Figure 1. Time-course of static mechanical sensitivity.

A: Schematic representation of the experimental paradigm. Rats received i.p. injections of vincristine (0.1 mg/kg/day) during 2 cycles of 5 days. Analgesic treatment started at D15, and was performed for 5 days until D19. The analgesic effect of oxycodone or morphine was tested on D15 and D19, with a time-course of 30, 60 and 90 minutes after injection. These injections are illustrated by black triangles. At D15, all groups of vincristine-treated rats presented static mechanical allodynia (B) and hyperalgesia (C), as compared to control rats and the baseline (BL). B: Static mechanical allodynia measured using the electronic Von Frey test.

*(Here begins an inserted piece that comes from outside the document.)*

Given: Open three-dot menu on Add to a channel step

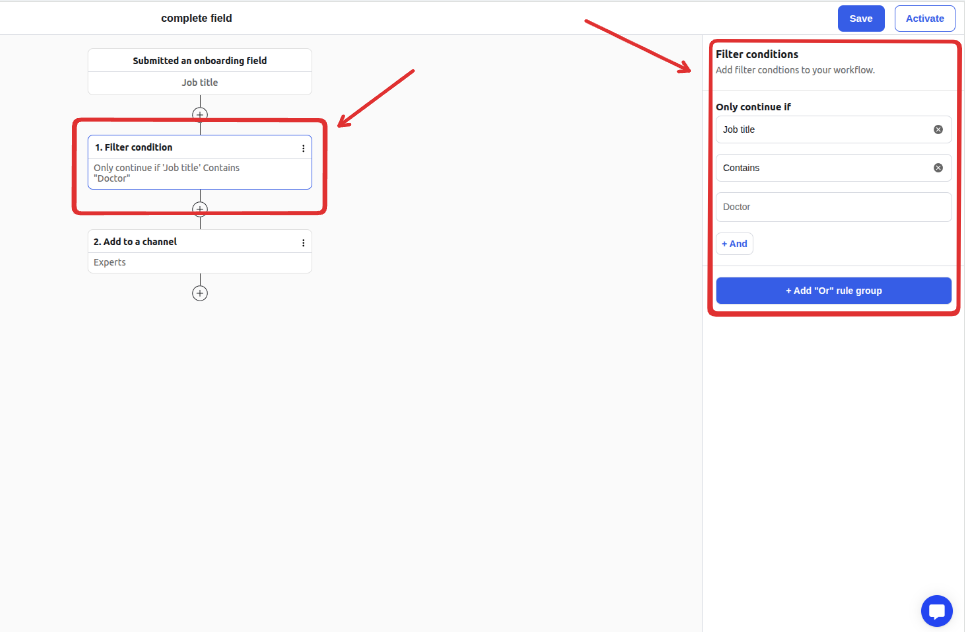Looking at the screenshot, I should (303, 242).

The measured static mechanical allodynia was totally reversed after a single injection of morphine or oxycodone, although only oxycodone maintained a strong analgesic effect at D19. C: Static mechanical hyperalgesia measured by the “Pinch Test”. Oxycodone induced an analgesic effect in vincristine-oxycodone treated rats after a single injection, and maintained its analgesic effect at D19. All data are expressed as mean ± SEM. (n = 7 vincristine-morphine treated rats; n = 6 saline-morphine treated rats), (n = 7 vincristine-oxycodone treated rats; n = 6 saline-oxycodone treated rats), and (n = 7 vincristine-saline treated rats; n = 6 saline-saline treated rats). *p<0.05, **p<0.01, ***p<0.001: vincristine-oxycodone treated rats vs. vincristine-morphine treated rats; † p<0.05, †† p<0.01, ††† p<0.001: vincristine-oxycodone treated rats vs. vincristine-saline treated rats; §§ p<0.01, §§§ p<0.001: vincristine-morphine treated rats vs. vincristine-saline treated rats. For figure clarity, the statistical significance symbols for the vincristine vs. saline groups are not shown.